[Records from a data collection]
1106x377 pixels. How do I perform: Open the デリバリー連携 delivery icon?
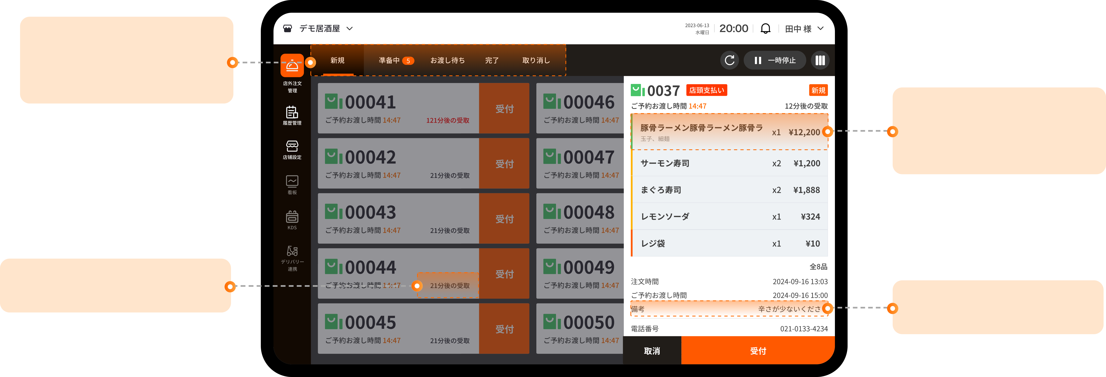[292, 251]

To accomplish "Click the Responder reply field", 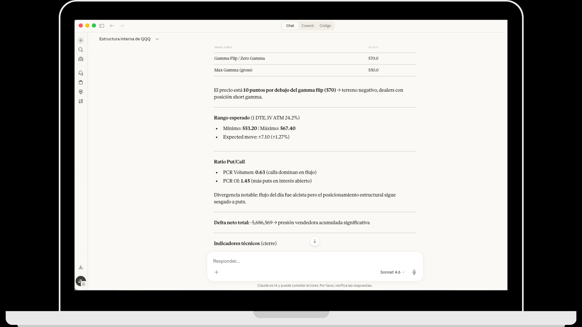I will [x=273, y=261].
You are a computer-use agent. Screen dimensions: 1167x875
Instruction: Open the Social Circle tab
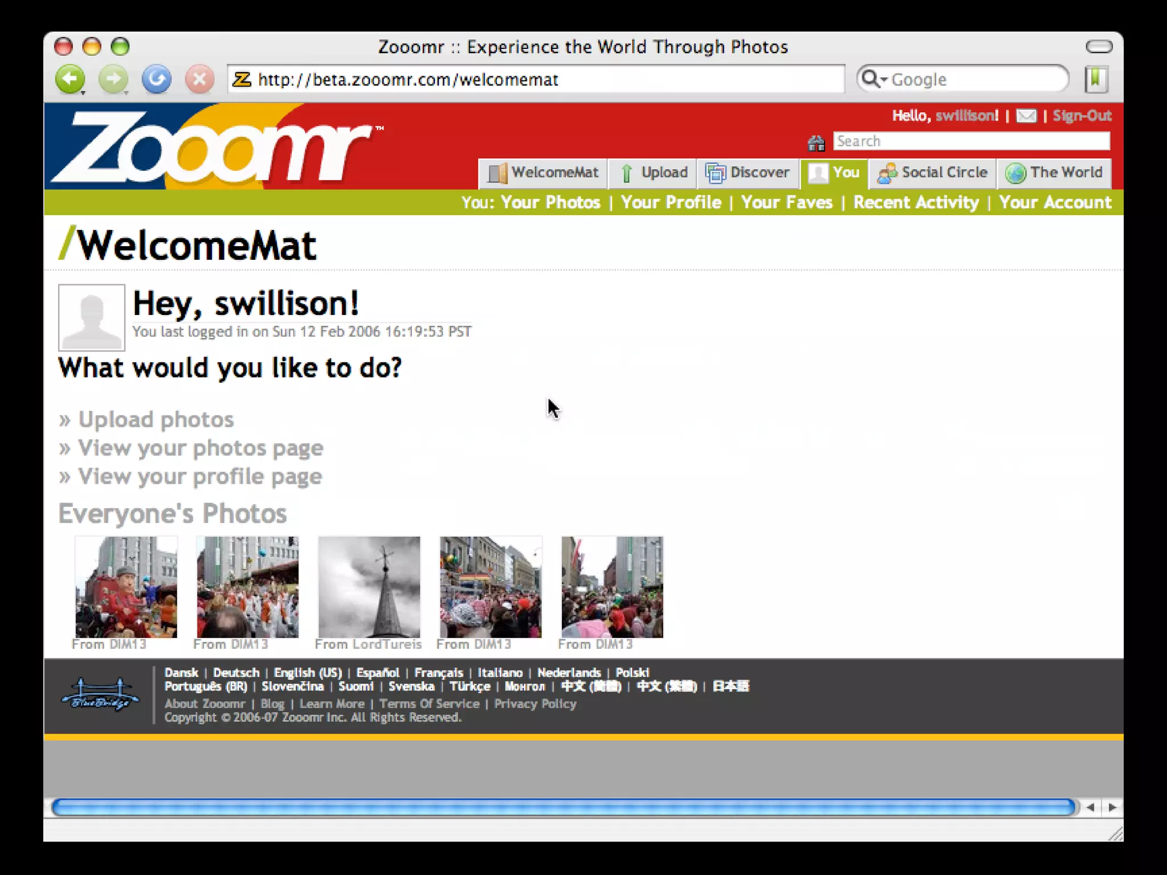point(932,173)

| Problem description |
In the records above, locate the line containing "You are a computer-use", then copy exactly that line and every line after it through the end, omitting pictures.

| Reply to the task |
You are a computer-use agent. Screen dimensions: 1167x875
Instruction: Open the Social Circle tab
point(932,173)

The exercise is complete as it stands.